Pollution
Humain
Environnement
Economique

En sous-sol d’un bâtiment de 16 000 m² d’une usine de pneumatiques, 3 000 m² de gommes synthétiques (839 t de butadiène/styrène, dont 649 t étendues avec des huiles de pétrole, et 1 170 t de polybutadiène) entrent en combustion. Une épaisse fumée se dégage. A 16h40, l’alerte est donnée par un agent d’une entreprise extérieure effectuant des travaux au rez-de-chaussée. A 16h50, l’alarme thermique déclenche le POI. Une première attaque du feu à 16h55 par les pompiers du site se révèle inopérante. Les secours externes n’interviennent que vers 17h40. Le foyer, difficile à approcher, a déjà pris trop d’ampleur et le sinistre s’étend en quelques heures à l’ensemble du bâtiment. A 18h12, une pulvérisation type arrosage “déluge” du sous-sol est partiellement mise en oeuvre (1/3 de la surface), les autres vannes étant inaccessibles. Des explosions se produisent et 9 pompiers sont blessés notamment lors de tentatives d’activation du reste du réseau de pulvérisation ; 1 400 t de gomme sont en feu, 1 100 t sont protégées par l’arrosage. La pyrolyse des gommes se poursuit durant 44 h avec une abondante fumée nécessitant l’intervention de 500 pompiers par relais. Le 22 janvier, vers 12 h, le feu est déclaré éteint. Les dommages matériels sont très importants. Le bâtiment sinistré est à raser.

L’incendie aurait été initié par une escarbille de métal en fusion lors de travaux par chalumeau au rez-de-chaussée par un intervenant extérieur disposant d’un permis de feu.

Les analyses effectuées pendant l’incendie sur la qualité de l’air et les eaux d’extinctions non retenues et rejetées via le canal de sortie de l’usine ne détectent pas d’élévation spectaculaire des polluants classiquement recherchés (poussières, SO2 / DCO, MES…).
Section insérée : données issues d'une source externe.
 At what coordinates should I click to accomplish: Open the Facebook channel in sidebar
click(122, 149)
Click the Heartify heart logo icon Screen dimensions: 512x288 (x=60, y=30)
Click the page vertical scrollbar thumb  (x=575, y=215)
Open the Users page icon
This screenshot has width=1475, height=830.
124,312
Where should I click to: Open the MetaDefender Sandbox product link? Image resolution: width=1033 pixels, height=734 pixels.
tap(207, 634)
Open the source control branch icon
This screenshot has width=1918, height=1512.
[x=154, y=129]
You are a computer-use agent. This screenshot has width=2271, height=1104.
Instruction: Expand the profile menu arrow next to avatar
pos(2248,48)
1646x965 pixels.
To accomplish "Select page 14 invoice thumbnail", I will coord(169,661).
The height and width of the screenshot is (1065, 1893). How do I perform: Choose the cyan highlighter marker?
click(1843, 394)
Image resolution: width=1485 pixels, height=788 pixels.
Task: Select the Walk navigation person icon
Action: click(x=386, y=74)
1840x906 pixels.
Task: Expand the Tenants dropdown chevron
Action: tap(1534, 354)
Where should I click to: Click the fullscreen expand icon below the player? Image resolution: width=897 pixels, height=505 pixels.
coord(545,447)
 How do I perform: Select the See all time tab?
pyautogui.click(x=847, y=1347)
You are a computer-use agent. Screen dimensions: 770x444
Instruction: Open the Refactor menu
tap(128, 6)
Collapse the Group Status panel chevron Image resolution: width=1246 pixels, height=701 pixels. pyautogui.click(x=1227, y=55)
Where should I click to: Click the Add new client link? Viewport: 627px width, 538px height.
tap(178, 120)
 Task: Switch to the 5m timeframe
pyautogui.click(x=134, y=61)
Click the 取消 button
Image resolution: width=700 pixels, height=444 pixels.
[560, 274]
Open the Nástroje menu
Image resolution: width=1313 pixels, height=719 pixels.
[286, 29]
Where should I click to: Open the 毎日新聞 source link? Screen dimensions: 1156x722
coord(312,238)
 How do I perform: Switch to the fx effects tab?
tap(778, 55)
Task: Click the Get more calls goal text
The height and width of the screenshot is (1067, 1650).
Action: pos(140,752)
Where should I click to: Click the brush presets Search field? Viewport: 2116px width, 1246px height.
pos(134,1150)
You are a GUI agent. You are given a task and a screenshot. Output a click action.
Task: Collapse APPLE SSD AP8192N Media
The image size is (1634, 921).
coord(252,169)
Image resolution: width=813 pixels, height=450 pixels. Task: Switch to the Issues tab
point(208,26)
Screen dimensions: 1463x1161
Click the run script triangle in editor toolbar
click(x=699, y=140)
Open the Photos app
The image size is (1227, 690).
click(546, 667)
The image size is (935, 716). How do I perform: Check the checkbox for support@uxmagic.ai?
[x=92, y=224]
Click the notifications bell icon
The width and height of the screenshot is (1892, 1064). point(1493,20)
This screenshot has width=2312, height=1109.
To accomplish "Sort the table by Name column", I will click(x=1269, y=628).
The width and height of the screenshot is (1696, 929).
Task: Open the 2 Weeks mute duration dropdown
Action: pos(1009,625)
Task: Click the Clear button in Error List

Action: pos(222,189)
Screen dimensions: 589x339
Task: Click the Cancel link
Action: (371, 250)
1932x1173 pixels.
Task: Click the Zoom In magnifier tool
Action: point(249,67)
Le 4/02, l’exploitant confirme que 60 t d’un composé de vulcanisation (vulcanox), 900 kg d’hydroxyde de cobalt et 5,8 t de colophane ont également brûlé dans l’incendie. Compte tenu des risques environnementaux et sanitaires potentiels, d’importants travaux d’analyse et d’évaluation d’impact sont menés, supervisés par un collège d’experts réuni dès le 6/07.

Il apparaît qu’une quantité non négligeable de vulcanox se retrouve dans les sédiments dans les ruisseaux le BEDAT et la MORGE, ainsi que des métaux, et HAP. Un suivi environnemental est mené. Le 27/04/2001, le collège d’expert achève d’étudier les résultats des dernières analyses et conclue que l’impact sur l’environnement parait faible.

L’exploitant mettra à jour son étude de dangers avec prise en compte des effets dominos et tierce expertise. Le sinistre souligne l’importance de l’adaptation des moyens de protection incendie (eau, émulseurs), de bassins de rétention correctement dimensionnés, de la bonne connaissance des produits dangereux stockés (nature, quantités). La création d’un collège d’experts peut faciliter l’analyse et la communication lors du suivi post-accidentel.